ORGOVYX BRIDGE PROGRAM: TERMS AND CONDITIONS

The ORGOVYX Bridge Program ("Bridge Program") provides ORGOVYX at no cost for a limited period (up to 4 months) in a calendar year to eligible, commercially-insured patients, who have been prescribed ORGOVYX for an FDA-approved indication, and whose insurance coverage is delayed or who experience a temporary lapse in coverage. Prescribers must complete the Bridge Program prescription on the start form. By participating, patient acknowledges intent to pursue insurance coverage for ORGOVYX with their healthcare provider. Patients will receive their maintenance drug supply each month for up to 4 months or until they receive insurance coverage approval, whichever occurs earlier.
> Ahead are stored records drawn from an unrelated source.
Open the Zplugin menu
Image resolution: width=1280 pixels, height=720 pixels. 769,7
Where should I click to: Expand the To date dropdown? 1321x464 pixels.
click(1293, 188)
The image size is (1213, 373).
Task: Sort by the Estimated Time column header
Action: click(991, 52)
The Bridge Program is not available for patients whose prescription claims are reimbursed, in whole or in part, by any state or federal government program, including, but not limited to, Medicaid, Medicare, Medigap, Department of Defense (DoD), Veterans Affairs (VA), TRICARE, Puerto Rico Government insurance, or any state patient or pharmaceutical assistance program. Patients must be residents of the United States or US Territories. The Bridge Program is not available to patients who are uninsured or where prohibited by law such as Massachusetts and Minnesota. Patients may be asked to reverify insurance coverage status during the course of the Bridge Program. Patients and participating prescribers agree not to seek reimbursement for all, or any part of the benefit received by the patient through this Bridge Program. No purchase necessary. The Bridge Program is not health insurance, nor is participation a guarantee of insurance coverage. Other limitations may apply. Sumitomo Pharma America reserves the right to rescind, revoke, or amend the Bridge Program and discontinue support at any time without notice.